On: Mon, 31 Oct 2011 09:48:21 -0700, Michael Thomas <mike@mtcc.com> opined:
Dave CROCKER wrote:
On 10/30/2011 8:36 PM, Brian Johnson wrote:
So you support filtering end-user outbound SMTP sessions as this is a means to prevent misuse of the Commons*. Correct?
If it is acceptable to have the receiving SMTP server at one end of a connection do filtering -- and it is -- then why wouldn't it be acceptable to have filtering done at the source end of that SMTP connection?
As soon as we step upstream this way, stepping up earlier still is merely a question of efficacy and efficiency.
I've often wondered the same thing as to what the resistance is to outbound filtering is. I can think of a few possibilities:
1) cost of filtering 2) false positives 3) really _not_ wanting to know about abuse
Given the cost of incoming filtering, I'd think that outbound filtering would be down in the noise. On the other hand, getting support blowback for false positives seems plausible, but probably no worse than blowback from false positives incoming. So, #3 -- assuming my list is exhaustive which it probably isn't -- seems like a real possibility. Especially when you consider that it opens a can of worms of "now that > we know we have a likely bot, what do we with it, and how much will that cost?"

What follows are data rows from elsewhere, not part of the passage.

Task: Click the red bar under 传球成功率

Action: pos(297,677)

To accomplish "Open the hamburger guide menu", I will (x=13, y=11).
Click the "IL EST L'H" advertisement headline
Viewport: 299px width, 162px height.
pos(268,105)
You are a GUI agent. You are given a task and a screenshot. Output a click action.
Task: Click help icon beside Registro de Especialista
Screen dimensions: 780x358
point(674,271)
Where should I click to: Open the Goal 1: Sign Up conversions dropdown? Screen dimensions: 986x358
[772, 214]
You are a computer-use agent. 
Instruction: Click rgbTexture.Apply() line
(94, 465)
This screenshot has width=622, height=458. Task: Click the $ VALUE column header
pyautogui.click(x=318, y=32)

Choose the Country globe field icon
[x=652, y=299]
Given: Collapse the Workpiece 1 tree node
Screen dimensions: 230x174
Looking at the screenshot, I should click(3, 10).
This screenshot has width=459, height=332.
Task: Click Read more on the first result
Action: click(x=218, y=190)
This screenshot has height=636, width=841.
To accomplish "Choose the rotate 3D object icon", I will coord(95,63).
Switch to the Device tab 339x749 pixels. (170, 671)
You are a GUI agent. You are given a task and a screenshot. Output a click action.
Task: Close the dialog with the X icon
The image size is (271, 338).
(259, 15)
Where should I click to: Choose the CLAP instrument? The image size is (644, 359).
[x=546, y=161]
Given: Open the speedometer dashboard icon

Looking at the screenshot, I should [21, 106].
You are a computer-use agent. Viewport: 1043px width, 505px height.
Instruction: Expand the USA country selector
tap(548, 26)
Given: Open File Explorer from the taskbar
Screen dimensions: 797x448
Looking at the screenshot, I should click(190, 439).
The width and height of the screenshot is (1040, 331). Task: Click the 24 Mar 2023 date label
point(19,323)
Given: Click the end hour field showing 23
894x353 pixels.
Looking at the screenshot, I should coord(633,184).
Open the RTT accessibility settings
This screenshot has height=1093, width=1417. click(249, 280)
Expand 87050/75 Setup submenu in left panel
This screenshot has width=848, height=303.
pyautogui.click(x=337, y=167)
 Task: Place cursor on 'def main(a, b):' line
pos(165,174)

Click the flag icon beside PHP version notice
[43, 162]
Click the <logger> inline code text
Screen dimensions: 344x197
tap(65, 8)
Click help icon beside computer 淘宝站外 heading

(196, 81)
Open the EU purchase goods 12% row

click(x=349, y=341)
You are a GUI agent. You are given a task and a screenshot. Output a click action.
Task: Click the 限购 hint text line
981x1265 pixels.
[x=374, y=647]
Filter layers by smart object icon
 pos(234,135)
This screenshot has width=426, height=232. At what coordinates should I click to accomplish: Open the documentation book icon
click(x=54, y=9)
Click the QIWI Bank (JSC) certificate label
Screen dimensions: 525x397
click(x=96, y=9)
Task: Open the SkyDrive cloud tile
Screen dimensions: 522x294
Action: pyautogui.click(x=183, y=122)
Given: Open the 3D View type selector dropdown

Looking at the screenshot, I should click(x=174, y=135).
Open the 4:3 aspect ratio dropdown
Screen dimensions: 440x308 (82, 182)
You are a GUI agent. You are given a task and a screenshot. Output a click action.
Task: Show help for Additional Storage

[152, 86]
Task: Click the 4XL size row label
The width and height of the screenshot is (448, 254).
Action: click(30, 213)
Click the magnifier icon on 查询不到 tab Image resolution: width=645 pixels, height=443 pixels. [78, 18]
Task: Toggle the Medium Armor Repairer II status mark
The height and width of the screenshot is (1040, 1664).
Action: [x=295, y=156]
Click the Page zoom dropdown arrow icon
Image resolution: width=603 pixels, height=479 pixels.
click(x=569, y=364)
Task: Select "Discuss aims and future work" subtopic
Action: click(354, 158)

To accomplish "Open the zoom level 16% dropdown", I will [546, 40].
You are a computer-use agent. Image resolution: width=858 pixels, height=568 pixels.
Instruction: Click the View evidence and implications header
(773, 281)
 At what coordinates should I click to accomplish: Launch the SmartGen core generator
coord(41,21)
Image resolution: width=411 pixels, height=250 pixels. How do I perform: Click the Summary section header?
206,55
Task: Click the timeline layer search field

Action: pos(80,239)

There is an at-least-somewhat-valid argument against outbound filtering. to wit, various receiving systems may have different policies on what is/ is-not 'acceptable' traffic. They have a better idea of what is acceptable to the recipients (their users), than the originating MTA operator does. An originating system cannot accomodate that diversity of opinions _without_ getting input from all prospective recipients. And it is, of course, 'not practical' for every email recipient to notify every email 'source' network as to what that recpient considers 'acceptable'. <wry grin> There are only a relative handful of things a _residential_ provider can use to "reliably" filter outgoing mail. A non-comprehensive list: 1) 'Greylisting' at the origin is as effective at stopping spam as it is at the destination. 2) Checks for certain kinds of standards violations that legitimate mail software does not make. 3) Check for certain kinds of 'lies' in headers -- things that *cannot* occur in legitimate email. 4) 'Rate-limiting' to detect/quarrantine abnormal traffic levels. 5) Tracking SMTP 'MAIL FROM:" and the "From:" (or 'Resent-From:', if present), and quarrantining on abnormal numbers of different putative origins. There's no point in checking source addresses against any DNSBL, for reasons that should be 'obvious'. <*GRIN*> Further, any sort of "content" filters prevent customers from _discussing_ scams in e-mail. There is a 'hard' problem in letting the source 'opt out' of such filtering, because an intentional 'bad guy' will request his outgoing mail not be monitored, as well as the person who has a 'legitimate' reason for sending messages that might trip mindless content filters. Statistical note: Out of the last roughly 6,000 pieces of spam seen here, circa 2,700 were caught by checks 2), and 3) above, and another circa 2,600 were in character-sets not supported here. Incidentally, spam volume, as seen here, is running a bit _under_ 2/3 of all email, down from a peak of over 95%.